Attualmente viviamo in un’economia della sofferenza e dobbiamo indirizzarci verso quella “delle opportunità e della felicità”, ricordando anche l’enciclica di Papa Francesco Laudato Si. “Dimentichiamo l’Uomo vitruviano di Leonardo da Vinci (un uomo solo, maschio, europeo, senza natura, senza l’altro né l’Altro), con l’obiettivo di costruire una società più equa e giusta, rispettosa dell’ambiente e inclusiva”. In sostanza recuperare la tradizione dei beni comuni che significa recuperare la qualità delle relazioni che abbiamo fra noi e la natura, con le passate e future generazioni. Quella che Giraud, ricordando ancora Papa Francesco, chiama “antropologia relazionale”.

Come scriveva Antonio Genovesi – ha ricordato nella sua introduzione ai lavori il presidente di Federcasse, Augusto dell’Erba – «è attraverso la fiducia, la mutualità o reciprocità, la tensione concreta e operativa verso il bene comune”, che possiamo raggiungere la pubblica felicità. Sono gli ingredienti – statutariamente previsti – di tutte le Banche di Credito Cooperativo italiane».

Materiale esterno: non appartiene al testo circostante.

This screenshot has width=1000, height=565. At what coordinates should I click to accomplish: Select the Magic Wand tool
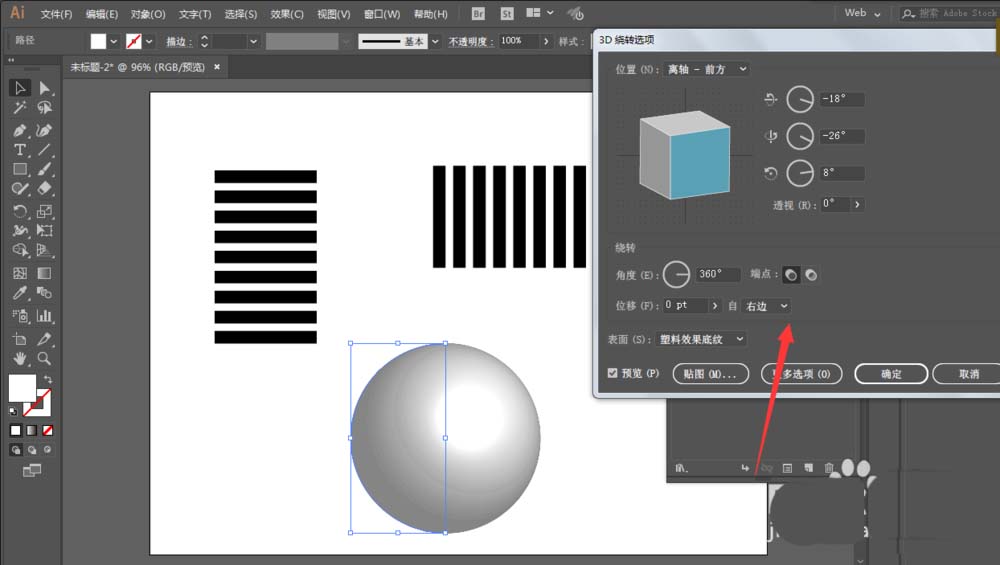(19, 108)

«“Fare banca” – ha sottolineato invece il direttore generale di Federcasse, Sergio Gatti – per il Credito Cooperativo rappresenta lo strumento per raggiungere coesione sociale, e uno sviluppo responsabile e sostenibile. E lo fa attraverso “la formazione e l’informazione, il finanziamento della transizione energetica, la diffusione di buone pratiche che vanno valorizzate e portando avanti la sfida delle comunità energetiche”. “Questo significa anche – ha concluso Gatti – favorire quel processo democratico indispensabile ad innescare il percorso di un non più rinviabile cambiamento».